No era larga la distancia. Dos kilómetros más abajo de Umbita, el río desembocaba en una segunda laguna, uno de cuyos lados estaba formado por un enorme acantilado de basalto. Bastó a Fidel una sola mirada a este acantilado para comprender la enigmática sonrisa de Tinné-Anoyá al decirle él que bloquearía la entrada a la gruta con sus aeronaves. La Gruta Tenebrosa no tenía una sola y angosta entrada como Fidel había supuesto, sino diez o doce. Todo el acantilado parecía estar hueco, alojando en sus entrañas parte de la laguna formada a su sombra.

—¡Válgame Dios! —exclamó el capitán Fernández—. ¡No vamos a poder cubrir todas las bocas!

—Fuimos unos tontos al no explorar antes esta gruta —refunfuñó Fidel—. De haberla visto antes hubiéramos traído algunos explosivos atómicos para volar el acantilado entero.

Por una ironía de la era súper modernizada que había producido estos destructores intersiderales, maravilla de la técnica, Fidel Aznar se encontraba ahora ante la imposibilidad de cegar aquella gruta, cosa muy sencilla de realizar con una simple bomba atómica o, a falta de ésta, con unos cuantos proyectiles-cohete de carga nuclear. Pero los destructores no llevaban cañones de este tipo. Su armamento consistía en proyectores de Rayo Z, dardos eléctricos con las mismas propiedades penetrantes de los rayos Láser y que sometían a los metales a una vibración tan violenta que dispersaba sus moléculas en breves segundos.

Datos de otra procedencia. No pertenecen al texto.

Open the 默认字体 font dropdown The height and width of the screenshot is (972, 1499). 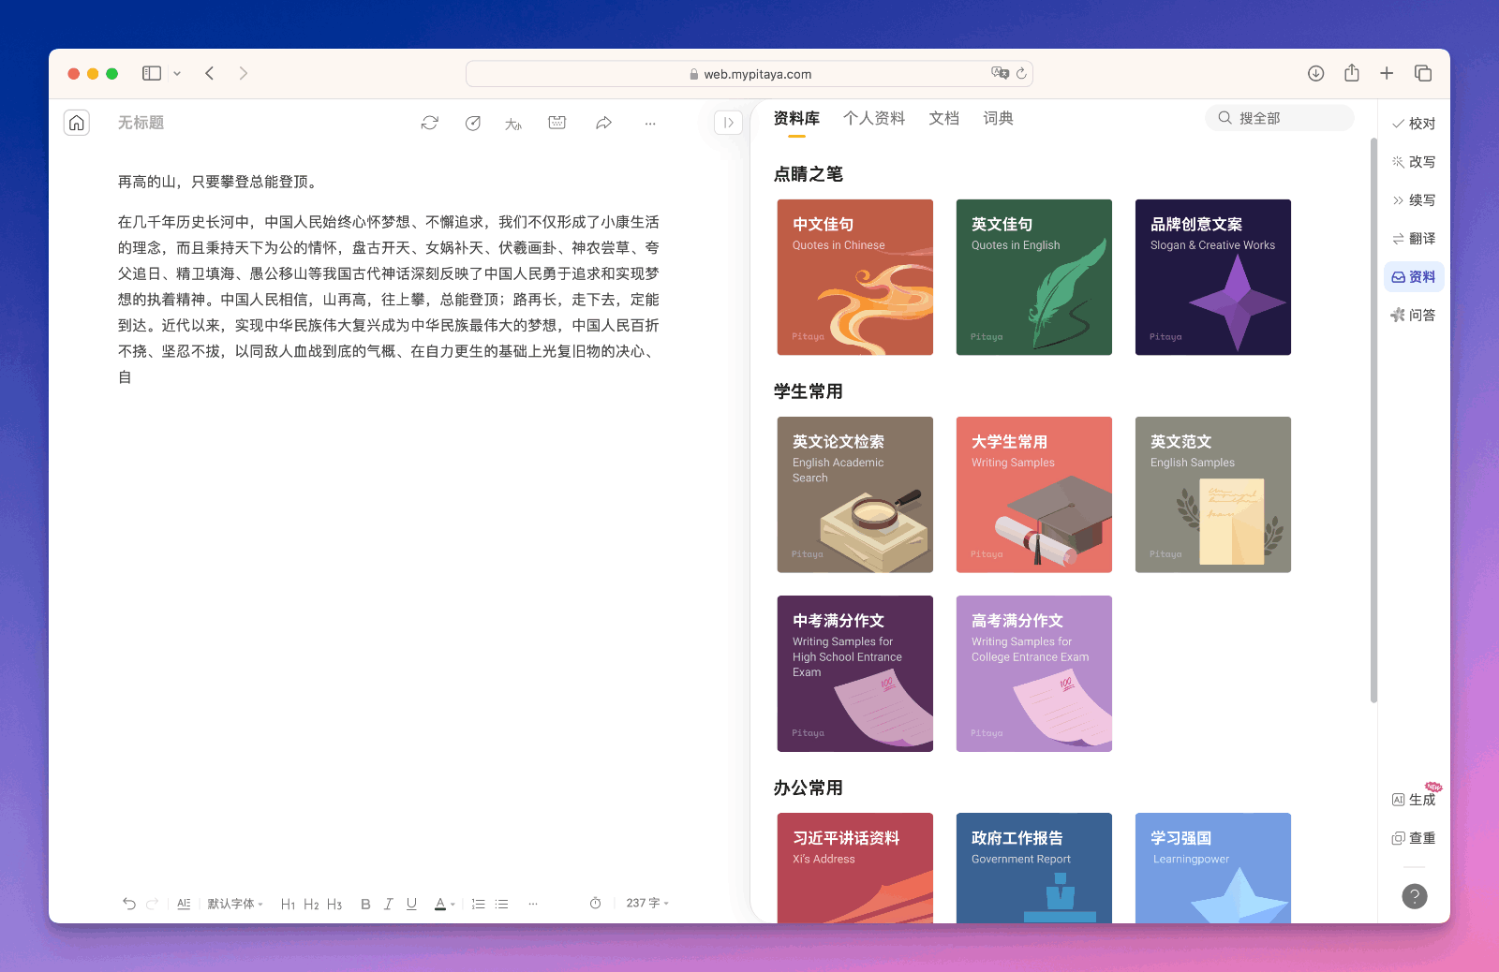235,904
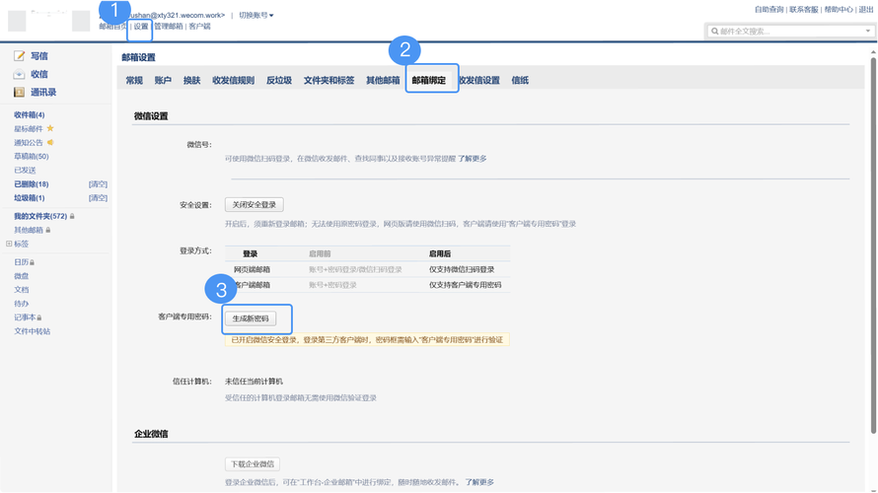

Para los modernos destructores intersiderales, creados para combatir en pleno vacío cósmico a terribles velocidades, un cañón que disparara proyectiles atómicos era un arma completamente inútil. Ningún proyectil salido de un cañón, ni siquiera un proyectil dotado de alta velocidad, podía competir en rapidez con los 300.000 kilómetros por segundo (la velocidad de la luz) con que se propagaban los mortales Rayos Z. Los mismos destructores eran tan veloces como un proyectil cohete de carga nuclear, con la ventaja de poder ir muchísimo más lejos. Únicamente las zapatillas volantes, pequeños y meteóricos aviones de caza, iban armados con dos cañones lanzacohetes de carga nuclear para objetivos situados en tierra firme en vuelo raso. Pero las zapatillas volantes estaban en la colonia, a más de 4.000 kilómetros de distancia, y la flotilla de devotos del dios de las Tinieblas se acercaba rápidamente a la laguna.

—¿Y si probáramos a hundirla con nuestros fusiles atómicos? —propuso el Capitán Fernández.

Las posibilidades de derrumbar aquella masa roqueña con los diminutos proyectiles atómicos eran muy remotas, pero no costaba nada probarlo. Fidel ordenó maniobrar al Navarra hasta quedar de costado y a respetable distancia del acantilado, abrió la portezuela y, echándose el fusil a la cara, disparó una corta ráfaga contra las bocas de la pavorosa gruta.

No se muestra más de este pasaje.